What you are asked to do:
Look for the word "agent" in the material below, then report each line where it occurs.

Exercise materials:
= Beginning of Section =

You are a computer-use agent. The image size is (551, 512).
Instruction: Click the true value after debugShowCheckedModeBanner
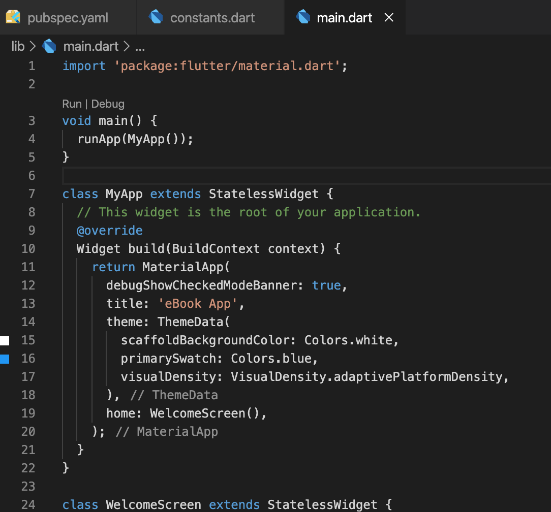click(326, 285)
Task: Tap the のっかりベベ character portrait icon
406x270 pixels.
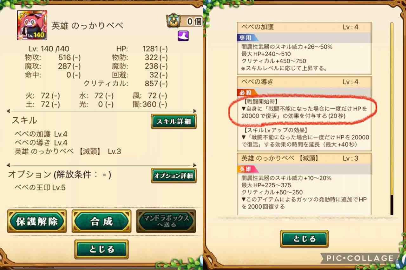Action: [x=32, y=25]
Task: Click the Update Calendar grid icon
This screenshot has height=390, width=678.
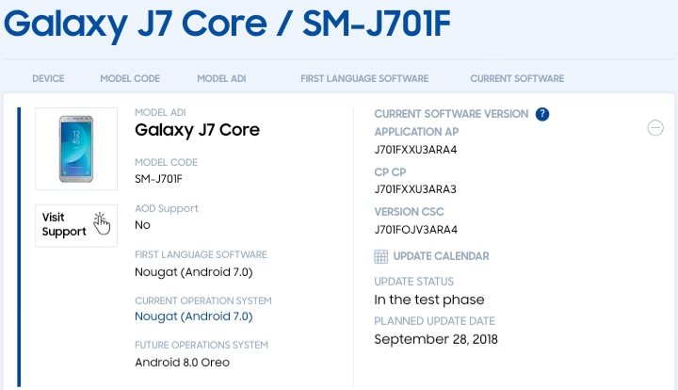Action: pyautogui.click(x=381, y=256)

= End of Section =
= Beginning of Section =

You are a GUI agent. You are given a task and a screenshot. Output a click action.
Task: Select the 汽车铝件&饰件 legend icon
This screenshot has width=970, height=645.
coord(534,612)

= End of Section =

Result for this task:
You are a computer-use agent. The image size is (551, 512).
You are a GUI agent. You are given a task and a screenshot. Output a click action.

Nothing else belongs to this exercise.